All completely normal. Your W would never admit it but I bet she does it too. It will get easier.
I hear what you’re saying. My daughter asked to sleep over her friends house on Saturday. I was disappointed but didn’t show it. I don’t want her to not have a normal life and worry about my feelings.
I will say it again. In time once everything folds out, you’ll give two $hits how her tennis lesson went.
It's ok to cry and let it out. In fact, letting it out is exactly what you should be doing. Just don't do it in front of her.
I can recall times at work that I needed to go out to my car because I thought I was going to break down in front of all my colleagues. I also remember days where I was so distraught at work that I literally surfed Divorcebusting for the entire day looking for anything to make me feel better.

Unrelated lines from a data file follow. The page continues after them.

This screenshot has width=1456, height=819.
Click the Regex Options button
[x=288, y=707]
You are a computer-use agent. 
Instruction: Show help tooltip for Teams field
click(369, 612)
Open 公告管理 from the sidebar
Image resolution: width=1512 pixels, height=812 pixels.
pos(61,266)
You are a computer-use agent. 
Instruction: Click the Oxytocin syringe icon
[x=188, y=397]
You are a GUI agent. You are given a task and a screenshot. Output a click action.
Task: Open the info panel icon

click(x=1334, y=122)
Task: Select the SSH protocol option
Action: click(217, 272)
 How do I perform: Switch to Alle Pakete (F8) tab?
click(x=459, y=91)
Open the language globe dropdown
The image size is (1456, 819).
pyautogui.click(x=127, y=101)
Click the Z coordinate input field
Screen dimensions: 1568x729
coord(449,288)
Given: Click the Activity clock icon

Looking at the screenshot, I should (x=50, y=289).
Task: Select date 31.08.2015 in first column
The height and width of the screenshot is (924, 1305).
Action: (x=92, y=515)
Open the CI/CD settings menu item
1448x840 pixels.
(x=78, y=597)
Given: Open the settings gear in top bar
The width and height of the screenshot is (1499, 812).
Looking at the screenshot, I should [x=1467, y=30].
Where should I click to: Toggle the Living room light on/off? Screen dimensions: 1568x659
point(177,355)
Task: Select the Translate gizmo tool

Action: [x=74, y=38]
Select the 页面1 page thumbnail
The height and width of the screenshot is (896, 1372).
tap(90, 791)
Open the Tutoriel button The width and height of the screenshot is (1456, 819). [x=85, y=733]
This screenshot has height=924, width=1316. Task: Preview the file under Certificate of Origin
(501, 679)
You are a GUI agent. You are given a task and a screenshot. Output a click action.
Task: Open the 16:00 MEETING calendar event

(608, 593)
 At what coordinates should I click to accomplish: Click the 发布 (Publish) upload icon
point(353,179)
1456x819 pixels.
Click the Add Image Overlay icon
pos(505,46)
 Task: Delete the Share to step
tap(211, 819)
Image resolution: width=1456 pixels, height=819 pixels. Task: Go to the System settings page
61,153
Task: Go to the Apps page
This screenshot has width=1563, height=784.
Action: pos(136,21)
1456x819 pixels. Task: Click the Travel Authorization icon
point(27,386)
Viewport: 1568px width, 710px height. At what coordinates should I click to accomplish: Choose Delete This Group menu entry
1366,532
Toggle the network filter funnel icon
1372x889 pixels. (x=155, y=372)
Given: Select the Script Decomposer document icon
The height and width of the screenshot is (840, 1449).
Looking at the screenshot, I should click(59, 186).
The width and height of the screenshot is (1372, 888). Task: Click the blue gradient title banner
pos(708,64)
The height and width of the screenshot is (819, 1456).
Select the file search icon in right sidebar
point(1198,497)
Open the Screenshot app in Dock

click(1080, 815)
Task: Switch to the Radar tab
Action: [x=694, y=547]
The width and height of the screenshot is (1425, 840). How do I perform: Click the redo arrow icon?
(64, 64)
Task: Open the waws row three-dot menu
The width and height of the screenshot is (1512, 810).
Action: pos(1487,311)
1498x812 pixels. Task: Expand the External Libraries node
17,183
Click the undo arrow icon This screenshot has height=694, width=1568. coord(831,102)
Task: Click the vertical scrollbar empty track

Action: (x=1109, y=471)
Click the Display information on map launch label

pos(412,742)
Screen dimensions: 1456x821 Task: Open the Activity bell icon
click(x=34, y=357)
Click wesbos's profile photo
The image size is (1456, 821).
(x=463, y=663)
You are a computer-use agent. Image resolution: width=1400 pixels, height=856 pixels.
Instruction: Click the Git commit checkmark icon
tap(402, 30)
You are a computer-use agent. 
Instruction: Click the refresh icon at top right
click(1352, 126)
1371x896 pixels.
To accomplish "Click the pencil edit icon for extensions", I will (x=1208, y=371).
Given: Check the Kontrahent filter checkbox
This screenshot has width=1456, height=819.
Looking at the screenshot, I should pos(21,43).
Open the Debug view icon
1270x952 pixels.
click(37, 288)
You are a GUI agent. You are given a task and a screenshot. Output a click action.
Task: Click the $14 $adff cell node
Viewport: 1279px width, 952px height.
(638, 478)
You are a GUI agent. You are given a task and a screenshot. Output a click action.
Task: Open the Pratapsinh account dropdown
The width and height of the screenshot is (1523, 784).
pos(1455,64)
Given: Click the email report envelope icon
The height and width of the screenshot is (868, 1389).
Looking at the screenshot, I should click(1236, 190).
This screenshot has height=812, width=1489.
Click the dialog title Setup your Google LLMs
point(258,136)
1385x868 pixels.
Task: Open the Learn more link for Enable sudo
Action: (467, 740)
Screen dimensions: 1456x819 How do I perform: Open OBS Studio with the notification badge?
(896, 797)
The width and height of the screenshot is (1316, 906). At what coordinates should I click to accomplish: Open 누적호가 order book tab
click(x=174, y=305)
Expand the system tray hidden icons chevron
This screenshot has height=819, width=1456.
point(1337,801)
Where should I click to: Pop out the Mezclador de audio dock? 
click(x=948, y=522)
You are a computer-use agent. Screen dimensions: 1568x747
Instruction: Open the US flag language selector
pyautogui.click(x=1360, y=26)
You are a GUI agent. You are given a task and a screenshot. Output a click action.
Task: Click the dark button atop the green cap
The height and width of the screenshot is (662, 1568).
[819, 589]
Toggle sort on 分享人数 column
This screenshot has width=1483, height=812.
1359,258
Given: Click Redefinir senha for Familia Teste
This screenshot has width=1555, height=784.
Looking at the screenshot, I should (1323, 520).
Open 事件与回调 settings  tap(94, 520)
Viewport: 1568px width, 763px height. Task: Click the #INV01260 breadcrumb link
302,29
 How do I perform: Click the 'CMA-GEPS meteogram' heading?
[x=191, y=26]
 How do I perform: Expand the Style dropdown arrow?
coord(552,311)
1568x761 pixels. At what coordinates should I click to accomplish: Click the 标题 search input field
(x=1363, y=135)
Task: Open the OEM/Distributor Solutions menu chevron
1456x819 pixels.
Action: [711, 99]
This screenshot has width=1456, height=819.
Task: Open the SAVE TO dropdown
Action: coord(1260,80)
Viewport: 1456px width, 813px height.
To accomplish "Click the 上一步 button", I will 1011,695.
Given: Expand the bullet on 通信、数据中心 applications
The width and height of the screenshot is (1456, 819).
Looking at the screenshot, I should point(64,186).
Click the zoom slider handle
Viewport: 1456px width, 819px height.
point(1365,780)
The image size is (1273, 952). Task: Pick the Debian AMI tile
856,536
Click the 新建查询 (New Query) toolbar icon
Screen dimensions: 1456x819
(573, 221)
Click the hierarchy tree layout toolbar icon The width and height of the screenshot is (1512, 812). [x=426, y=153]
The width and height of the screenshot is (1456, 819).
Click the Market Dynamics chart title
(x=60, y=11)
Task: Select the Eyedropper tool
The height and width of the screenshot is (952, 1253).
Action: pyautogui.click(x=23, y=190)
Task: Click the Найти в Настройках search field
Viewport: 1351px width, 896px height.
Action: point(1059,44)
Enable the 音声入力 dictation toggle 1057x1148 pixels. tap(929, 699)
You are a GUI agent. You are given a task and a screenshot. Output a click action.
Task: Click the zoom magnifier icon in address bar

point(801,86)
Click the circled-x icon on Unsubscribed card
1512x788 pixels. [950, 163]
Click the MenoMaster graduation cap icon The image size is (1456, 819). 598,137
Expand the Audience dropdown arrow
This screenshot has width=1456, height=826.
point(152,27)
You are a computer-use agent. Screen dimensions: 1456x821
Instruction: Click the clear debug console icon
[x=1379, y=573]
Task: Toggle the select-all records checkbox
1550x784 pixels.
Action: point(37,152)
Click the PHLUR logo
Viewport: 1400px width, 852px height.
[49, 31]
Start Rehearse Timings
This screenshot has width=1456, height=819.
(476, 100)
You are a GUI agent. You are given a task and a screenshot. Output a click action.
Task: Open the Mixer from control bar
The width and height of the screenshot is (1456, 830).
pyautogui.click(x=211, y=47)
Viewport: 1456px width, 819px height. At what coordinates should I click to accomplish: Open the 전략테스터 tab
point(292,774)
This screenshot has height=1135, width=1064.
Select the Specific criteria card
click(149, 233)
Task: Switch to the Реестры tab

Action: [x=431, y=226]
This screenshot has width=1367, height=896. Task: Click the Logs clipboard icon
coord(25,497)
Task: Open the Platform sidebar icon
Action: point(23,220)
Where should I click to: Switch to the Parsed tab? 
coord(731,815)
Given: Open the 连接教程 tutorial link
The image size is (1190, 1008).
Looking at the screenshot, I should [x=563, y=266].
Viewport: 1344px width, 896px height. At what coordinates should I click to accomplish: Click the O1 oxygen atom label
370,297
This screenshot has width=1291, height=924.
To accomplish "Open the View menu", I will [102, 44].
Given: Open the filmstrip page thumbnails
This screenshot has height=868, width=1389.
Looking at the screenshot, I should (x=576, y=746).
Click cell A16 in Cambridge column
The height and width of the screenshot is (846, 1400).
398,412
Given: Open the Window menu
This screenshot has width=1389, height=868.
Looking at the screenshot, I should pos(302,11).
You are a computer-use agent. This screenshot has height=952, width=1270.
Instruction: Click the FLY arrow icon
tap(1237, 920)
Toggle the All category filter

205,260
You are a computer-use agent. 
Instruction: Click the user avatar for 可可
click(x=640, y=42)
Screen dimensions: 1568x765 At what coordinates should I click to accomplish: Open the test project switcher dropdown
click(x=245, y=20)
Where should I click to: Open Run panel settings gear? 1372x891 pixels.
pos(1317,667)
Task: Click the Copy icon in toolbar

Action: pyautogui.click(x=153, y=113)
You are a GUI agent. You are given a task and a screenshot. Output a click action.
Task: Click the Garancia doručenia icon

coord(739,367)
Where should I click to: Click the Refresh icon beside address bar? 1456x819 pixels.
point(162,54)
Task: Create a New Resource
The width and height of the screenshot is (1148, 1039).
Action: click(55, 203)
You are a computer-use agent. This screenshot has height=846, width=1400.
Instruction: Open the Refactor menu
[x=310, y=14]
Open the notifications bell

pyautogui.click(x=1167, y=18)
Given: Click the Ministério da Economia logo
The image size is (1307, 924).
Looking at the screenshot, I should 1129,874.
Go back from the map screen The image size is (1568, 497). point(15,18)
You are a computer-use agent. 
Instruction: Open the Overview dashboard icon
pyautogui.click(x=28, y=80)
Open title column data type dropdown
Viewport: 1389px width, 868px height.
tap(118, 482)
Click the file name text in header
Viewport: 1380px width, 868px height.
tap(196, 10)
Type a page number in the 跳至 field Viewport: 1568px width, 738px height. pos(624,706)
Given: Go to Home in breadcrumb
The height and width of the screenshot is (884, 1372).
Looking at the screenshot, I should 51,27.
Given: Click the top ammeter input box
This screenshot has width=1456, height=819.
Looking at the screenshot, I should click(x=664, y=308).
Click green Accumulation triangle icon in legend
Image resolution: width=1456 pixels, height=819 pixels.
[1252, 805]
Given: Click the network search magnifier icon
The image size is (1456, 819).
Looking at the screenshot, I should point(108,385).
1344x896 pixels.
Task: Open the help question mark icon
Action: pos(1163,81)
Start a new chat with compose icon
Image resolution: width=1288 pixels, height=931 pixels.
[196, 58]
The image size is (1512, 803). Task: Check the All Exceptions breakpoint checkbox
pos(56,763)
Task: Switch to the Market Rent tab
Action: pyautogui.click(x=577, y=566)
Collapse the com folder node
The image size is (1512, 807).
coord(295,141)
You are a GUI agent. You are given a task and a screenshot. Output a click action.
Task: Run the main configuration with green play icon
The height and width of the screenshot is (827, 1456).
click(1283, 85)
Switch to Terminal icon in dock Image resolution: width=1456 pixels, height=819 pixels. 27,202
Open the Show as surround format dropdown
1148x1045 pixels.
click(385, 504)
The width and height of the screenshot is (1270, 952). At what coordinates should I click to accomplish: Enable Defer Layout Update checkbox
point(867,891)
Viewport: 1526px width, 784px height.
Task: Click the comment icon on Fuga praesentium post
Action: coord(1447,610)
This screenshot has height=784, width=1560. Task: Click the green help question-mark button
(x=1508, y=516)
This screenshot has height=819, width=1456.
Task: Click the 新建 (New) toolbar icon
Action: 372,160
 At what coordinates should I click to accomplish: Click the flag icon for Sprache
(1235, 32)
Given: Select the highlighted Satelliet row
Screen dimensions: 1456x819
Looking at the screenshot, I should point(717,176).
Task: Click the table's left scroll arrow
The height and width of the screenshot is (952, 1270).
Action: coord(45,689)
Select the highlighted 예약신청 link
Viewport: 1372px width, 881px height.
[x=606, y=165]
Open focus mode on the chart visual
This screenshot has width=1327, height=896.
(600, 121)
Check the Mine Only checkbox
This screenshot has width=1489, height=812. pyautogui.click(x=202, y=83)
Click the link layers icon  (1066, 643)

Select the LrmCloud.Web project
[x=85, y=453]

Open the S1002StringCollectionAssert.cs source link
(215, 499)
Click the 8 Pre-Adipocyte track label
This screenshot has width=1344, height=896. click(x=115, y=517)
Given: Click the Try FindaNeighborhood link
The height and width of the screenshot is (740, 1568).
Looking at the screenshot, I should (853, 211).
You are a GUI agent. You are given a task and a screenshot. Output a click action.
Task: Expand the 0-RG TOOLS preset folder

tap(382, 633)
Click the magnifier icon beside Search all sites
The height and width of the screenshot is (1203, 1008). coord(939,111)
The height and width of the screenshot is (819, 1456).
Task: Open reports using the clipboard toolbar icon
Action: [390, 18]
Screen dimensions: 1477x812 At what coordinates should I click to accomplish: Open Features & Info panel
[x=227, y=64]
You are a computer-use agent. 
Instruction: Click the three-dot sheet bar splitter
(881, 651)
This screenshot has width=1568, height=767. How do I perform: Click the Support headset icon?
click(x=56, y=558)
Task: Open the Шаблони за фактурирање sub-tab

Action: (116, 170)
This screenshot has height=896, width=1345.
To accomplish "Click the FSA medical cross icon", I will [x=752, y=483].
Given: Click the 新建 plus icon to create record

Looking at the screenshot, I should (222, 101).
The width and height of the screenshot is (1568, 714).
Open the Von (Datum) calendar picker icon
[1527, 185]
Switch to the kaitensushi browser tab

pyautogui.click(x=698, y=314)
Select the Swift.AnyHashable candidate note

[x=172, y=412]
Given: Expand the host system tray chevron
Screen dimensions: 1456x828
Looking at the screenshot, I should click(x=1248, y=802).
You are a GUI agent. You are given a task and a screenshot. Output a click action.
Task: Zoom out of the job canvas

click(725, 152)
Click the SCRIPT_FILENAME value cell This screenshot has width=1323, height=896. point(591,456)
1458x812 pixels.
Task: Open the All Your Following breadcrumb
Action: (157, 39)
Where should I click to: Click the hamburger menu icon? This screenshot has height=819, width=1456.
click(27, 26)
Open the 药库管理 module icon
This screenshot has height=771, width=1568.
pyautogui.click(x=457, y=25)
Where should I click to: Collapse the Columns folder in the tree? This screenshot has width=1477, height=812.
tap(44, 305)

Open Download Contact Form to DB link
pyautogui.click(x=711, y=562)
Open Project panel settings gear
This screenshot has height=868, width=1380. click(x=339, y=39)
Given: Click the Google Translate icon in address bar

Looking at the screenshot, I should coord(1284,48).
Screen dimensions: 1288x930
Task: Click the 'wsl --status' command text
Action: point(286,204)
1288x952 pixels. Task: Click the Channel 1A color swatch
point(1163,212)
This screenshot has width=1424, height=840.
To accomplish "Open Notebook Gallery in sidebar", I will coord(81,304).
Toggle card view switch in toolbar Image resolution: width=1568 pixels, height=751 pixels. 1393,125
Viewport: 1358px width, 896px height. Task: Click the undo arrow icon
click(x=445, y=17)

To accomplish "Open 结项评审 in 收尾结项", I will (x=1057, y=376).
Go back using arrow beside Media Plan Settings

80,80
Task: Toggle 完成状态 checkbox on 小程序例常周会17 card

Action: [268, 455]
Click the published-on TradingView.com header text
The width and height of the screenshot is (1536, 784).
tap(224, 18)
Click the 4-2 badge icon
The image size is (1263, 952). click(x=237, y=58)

While you can't see it right now, with time you will slowly get stronger and stronger. And like LH says, eventually you won't even care what your W says or does.
Just hang in there and keep posting. We are all pulling for you.
I learned a simple lesson tonight. I texted my wife to ask for one of our laundry baskets back. We had four of them and she took all of them and I just wanted one (I now have none).
Get ready for some serious pettiness. I'm sure the W you knew before would never be so petty about a laundry basket, but welcome to your new reality. There will be more to come.
I've related this story before and every time I do I wonder if people actually believe me because it sounds too absurd to be true. But it did indeed happen- when my XW was packing to move she took an empty bottle and, as I watched, poured half of the bottle of dishwashing liquid into it. I would have given my life for this woman, and at one time she would have done the same I am sure. But there she was making sure she had "her half" of the dishwashing liquid. If she had asked me I would have told her to take the whole bottle and whatever else she wanted from the kitchen, I mean COME ON!!!!!!!
So next time something like this comes up just go buy a new one. Let her be petty.
As a side note, that wasn't permanent. My XW later resorted back to being the same caring, giving person I remembered. I was at her house for Thanksgiving last week and she heard me talking to my daughter about how I would like to get an iWatch to monitor my heartrate during my workouts, she (XW) told me not to get one "because Christmas is coming up". Blows my mind.
It's ok to cry and let it out. In fact, letting it out is exactly what you should be doing. Just don't do it in front of her.
Yes. Letting out your emotions is the healthy thing to do. Find a safe place. Make a time for it.
Need to express some anger? See if you have a "rage room" service in your area. I haven't done it but I think it would be a great experience.
Need to cry? Rent Marley and me. It should trigger the sadness. The trigger doesn't matter. Letting your emotions out is what is important. Watch it alone and let the tear fly. Embrace the process. Feel the pain.
We have been where you are. It is normal.
"What is best for my kids is best for me" Amor Fati Link to quotes: https://www.divorcebusting.com/forums/ubbthreads.php?ubb=showflat&Number=2879712
Parenting is your #1 responsibility. Do your 50%. Do it during your parenting time. Let the Mother have her 50%. With the other 50% of your time, taking care of you is your responsibility.
50% DAD / 50% SCOTT.
Enjoy the time with your kids when you have them. Enjoy your time alone when they are with mom. Take care of business when they are gone. Take care of them when they are with you.
"What is best for my kids is best for me" Amor Fati Link to quotes: https://www.divorcebusting.com/forums/ubbthreads.php?ubb=showflat&Number=2879712
So after I wrote I got a call from my mom, my dad tested positive for Covid. The test was on Monday. The kids and I were with them while my wife moved out of the house and based on incubation times me and the kids have to quarantine and so does my wife.
I texted her to tell her because I knew a call would not go well. I picked them up from school because she had a job interview, they will now be out until 12/15. My wife doesn't work, so she'll be fine - except she doesn't work so when she doesn't have the kids she is going to be pretty lonely.
So once her interview was over she came to get the kids. She didn't even get out of the car. She texted me to let me know she was here and I carried all their stuff out to her car. She asked a couple of questions and drove away.
To a degree, I kind of thought it was funny. [censored] though, now I'm also going to have to quarantine and GAL will be tougher. I'll work, I'll work on my guitar, I may work out in my garage, but this is going to be tough.
Lucky for me I get the kids on Friday for 5 days. Then I'll have a real rough stretch for 5 as she will have them 5 in a row.
I just got a text from my wife that says we need to talk about Christmas. Initially we were going to do it together but I'm betting she's planning to change that now. That should be interesting.
Also, our mediation session tomorrow might get spicy because of this whole quarantine thing.